A decisão encerra a disputa iniciada em 2024 e destrava a transferência da gestão de uma das concessionárias mais problemáticas do setor elétrico brasileiro para a holding J&F, dos empresários Joesley Batista e Wesley Batista .
A homologação ocorre em meio a uma grave crise financeira enfrentada pela Amazonas Energia, que vinha operando sob risco de perder a concessão diante do acúmulo de prejuízos e dificuldades estruturais.

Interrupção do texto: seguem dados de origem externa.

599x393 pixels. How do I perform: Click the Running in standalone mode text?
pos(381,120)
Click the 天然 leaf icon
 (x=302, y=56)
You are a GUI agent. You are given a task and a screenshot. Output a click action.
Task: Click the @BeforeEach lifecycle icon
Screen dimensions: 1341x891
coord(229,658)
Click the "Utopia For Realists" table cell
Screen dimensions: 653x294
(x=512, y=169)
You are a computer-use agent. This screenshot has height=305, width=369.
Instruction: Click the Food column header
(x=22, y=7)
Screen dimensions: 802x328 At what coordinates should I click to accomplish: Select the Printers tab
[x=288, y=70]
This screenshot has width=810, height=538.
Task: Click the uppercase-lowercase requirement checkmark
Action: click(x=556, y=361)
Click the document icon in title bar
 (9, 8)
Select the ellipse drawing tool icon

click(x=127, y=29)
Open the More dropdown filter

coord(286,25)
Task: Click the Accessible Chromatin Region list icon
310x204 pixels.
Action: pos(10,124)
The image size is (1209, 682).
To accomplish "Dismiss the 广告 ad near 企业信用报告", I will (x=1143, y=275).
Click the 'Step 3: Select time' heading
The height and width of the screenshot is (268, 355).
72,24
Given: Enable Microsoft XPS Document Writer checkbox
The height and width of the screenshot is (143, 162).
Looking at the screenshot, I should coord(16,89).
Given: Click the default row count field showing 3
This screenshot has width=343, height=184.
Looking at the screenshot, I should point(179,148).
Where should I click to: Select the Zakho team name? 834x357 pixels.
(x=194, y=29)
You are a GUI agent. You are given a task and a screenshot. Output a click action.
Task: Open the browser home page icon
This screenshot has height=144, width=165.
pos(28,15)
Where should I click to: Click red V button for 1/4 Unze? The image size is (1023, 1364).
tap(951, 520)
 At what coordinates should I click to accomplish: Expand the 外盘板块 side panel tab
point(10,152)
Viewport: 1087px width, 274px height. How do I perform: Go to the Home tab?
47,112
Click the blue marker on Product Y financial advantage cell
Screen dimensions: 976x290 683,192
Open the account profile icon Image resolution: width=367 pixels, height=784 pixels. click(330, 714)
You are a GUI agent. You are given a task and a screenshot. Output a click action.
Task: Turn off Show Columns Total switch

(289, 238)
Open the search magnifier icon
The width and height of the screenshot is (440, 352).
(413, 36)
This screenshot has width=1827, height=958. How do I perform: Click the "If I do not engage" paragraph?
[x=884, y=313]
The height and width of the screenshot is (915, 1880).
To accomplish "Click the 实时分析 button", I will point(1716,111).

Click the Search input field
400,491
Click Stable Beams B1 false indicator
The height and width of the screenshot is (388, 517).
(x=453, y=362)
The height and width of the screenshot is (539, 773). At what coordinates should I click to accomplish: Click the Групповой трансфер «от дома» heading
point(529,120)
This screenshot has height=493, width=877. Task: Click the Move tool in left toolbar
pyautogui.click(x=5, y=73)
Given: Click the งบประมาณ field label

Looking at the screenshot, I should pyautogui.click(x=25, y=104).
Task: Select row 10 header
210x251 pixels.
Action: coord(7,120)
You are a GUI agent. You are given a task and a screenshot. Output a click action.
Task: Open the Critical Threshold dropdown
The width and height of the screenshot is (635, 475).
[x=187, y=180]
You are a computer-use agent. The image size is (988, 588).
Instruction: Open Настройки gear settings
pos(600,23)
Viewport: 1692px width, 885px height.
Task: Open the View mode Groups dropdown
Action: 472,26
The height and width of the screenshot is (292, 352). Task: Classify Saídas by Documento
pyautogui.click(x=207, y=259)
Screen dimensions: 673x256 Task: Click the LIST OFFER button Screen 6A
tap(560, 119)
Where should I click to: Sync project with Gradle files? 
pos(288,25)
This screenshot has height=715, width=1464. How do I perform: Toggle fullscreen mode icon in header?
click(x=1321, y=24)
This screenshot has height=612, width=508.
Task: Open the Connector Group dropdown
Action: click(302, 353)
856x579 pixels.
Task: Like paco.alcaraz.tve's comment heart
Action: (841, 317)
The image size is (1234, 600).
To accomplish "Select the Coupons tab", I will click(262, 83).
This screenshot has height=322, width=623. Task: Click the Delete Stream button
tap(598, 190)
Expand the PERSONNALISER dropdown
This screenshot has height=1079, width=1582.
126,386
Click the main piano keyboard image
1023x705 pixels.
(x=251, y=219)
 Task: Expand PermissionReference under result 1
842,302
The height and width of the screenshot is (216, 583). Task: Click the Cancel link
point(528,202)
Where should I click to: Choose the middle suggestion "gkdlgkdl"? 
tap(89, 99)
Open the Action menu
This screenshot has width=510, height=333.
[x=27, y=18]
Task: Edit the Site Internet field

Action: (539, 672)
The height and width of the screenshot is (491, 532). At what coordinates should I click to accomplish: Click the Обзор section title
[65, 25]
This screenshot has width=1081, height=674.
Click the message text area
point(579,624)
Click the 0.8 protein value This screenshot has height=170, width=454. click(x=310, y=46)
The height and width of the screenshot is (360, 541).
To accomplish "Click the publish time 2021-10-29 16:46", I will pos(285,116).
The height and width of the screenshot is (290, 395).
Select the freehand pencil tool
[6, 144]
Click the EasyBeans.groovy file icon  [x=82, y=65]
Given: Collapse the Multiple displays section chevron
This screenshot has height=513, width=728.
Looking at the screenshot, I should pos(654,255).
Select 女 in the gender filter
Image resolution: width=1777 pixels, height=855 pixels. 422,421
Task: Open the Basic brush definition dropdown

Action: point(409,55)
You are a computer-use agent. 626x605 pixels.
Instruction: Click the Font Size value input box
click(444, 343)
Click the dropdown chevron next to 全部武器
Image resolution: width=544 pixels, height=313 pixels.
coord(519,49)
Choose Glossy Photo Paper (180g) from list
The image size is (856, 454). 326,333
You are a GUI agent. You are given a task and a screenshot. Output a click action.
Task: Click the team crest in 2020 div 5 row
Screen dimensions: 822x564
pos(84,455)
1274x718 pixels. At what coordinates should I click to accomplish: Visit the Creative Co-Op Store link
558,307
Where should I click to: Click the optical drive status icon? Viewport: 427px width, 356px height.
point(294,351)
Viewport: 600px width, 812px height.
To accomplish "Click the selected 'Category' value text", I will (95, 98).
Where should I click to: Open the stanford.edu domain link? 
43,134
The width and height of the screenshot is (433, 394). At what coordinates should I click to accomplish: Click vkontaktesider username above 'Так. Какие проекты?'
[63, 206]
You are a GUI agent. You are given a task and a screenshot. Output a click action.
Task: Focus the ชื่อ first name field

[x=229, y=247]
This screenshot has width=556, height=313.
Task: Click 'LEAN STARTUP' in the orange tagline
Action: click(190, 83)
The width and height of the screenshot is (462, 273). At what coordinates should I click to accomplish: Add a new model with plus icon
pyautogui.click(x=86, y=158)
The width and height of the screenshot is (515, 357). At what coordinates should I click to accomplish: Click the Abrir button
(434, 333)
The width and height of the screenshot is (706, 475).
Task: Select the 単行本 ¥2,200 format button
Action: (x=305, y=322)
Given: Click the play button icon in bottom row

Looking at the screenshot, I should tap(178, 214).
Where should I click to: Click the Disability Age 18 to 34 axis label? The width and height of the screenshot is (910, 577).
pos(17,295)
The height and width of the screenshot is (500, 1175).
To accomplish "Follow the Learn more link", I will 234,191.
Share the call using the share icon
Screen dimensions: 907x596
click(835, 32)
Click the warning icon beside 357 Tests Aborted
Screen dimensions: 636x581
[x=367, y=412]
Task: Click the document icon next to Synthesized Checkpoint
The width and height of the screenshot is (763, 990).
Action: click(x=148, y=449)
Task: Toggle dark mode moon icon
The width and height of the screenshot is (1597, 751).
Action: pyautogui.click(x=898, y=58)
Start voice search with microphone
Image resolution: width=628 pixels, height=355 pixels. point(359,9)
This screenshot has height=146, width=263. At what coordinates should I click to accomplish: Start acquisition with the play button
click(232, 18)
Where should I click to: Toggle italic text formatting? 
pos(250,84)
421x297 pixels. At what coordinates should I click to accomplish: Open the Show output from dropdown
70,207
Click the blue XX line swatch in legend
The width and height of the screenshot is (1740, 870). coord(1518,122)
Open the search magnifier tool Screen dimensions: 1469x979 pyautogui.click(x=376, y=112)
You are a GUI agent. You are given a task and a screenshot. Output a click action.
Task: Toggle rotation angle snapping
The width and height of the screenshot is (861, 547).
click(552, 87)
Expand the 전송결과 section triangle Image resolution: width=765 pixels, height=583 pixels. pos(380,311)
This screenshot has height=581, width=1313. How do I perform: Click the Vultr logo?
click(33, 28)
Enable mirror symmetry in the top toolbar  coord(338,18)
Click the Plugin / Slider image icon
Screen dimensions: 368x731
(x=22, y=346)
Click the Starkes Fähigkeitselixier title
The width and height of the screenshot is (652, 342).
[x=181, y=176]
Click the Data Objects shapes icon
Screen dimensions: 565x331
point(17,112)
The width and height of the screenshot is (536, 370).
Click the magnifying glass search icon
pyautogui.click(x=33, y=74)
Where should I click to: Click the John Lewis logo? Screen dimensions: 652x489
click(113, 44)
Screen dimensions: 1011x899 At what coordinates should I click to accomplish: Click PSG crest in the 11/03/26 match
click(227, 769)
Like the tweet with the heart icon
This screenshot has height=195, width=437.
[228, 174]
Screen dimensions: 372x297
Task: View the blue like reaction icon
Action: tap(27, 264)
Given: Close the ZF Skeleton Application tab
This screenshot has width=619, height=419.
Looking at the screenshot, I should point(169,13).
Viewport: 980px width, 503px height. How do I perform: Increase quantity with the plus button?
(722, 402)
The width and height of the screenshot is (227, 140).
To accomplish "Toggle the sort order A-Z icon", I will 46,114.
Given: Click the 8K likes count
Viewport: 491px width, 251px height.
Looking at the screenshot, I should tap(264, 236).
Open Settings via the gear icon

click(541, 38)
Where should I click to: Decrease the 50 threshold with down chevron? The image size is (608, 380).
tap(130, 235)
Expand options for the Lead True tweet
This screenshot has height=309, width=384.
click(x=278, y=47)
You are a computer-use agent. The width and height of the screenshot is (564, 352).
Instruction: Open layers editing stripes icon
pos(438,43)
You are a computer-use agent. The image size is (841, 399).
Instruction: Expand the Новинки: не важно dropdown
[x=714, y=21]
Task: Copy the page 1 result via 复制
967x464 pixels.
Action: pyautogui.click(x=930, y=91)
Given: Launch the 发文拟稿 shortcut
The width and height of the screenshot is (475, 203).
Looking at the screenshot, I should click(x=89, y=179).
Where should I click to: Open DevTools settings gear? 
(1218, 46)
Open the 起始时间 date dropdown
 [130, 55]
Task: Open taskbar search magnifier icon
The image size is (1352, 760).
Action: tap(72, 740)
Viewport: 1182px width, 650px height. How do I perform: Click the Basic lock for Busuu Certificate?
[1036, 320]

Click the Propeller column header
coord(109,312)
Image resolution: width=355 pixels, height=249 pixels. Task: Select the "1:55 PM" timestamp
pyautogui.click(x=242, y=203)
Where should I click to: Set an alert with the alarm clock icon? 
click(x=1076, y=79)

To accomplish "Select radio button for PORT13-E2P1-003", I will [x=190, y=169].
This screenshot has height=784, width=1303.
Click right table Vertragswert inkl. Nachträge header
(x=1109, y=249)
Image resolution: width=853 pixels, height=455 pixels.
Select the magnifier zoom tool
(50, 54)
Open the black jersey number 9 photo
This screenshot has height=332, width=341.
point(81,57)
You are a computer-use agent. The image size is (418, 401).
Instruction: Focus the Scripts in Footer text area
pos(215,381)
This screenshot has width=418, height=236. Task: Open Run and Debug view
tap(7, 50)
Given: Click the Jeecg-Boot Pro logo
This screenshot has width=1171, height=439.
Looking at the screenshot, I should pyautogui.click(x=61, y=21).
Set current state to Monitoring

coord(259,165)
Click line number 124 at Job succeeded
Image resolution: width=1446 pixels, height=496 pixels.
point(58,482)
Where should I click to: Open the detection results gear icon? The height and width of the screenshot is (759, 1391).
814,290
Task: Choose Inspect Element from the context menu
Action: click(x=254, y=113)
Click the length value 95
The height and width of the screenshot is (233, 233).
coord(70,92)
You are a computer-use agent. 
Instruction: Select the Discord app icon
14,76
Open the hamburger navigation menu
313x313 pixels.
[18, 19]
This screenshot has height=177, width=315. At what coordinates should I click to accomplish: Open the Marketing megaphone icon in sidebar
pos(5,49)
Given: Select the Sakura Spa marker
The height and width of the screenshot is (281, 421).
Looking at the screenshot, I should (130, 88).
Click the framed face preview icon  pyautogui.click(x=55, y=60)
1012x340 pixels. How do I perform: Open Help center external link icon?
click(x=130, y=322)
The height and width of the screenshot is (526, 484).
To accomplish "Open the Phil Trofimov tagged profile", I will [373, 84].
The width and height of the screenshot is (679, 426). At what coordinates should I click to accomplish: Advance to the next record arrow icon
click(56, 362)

Desde a privatização em 2018, sob controle do grupo Oliveira Energia, a empresa não conseguiu reduzir problemas como inadimplência elevada, furtos de energia e altos custos operacionais.
O acordo prevê um aporte imediato de cerca de R$ 9,8 bilhões por parte da Âmbar Energia, com o objetivo de reequilibrar as finanças da distribuidora e garantir a continuidade do fornecimento de energia na região amazônica.
Em contrapartida, foram estabelecidas flexibilizações regulatórias, incluindo ajustes em metas de perdas e custos operacionais ao longo de até 14 anos, com impacto diluído nas tarifas cobradas dos consumidores.
Na decisão, a Justiça entendeu que o acordo foi firmado dentro da legalidade e não apresenta vícios que impeçam sua validação, abrindo caminho definitivo para a transferência de controle.
A negociação enfrentou resistência inicial da ANEEL, mas avançou após consenso firmado ainda em 2025. A homologação judicial era considerada etapa essencial para garantir segurança jurídica à operação e viabilizar a mudança de gestão.
A Amazonas Energia é considerada um dos ativos mais desafiadores do país, principalmente devido à complexidade logística de atendimento em áreas remotas da região amazônica, o que eleva significativamente os custos do serviço.
Diante desse cenário, o Governo Federal chegou a adotar medidas para evitar a caducidade da concessão e atrair novos investidores, evitando uma possível intervenção direta no serviço.
Com a operação, a Âmbar Energia estreia no segmento de distribuição elétrica, ampliando sua atuação além da geração termelétrica e sinalizando uma estratégia de expansão no setor.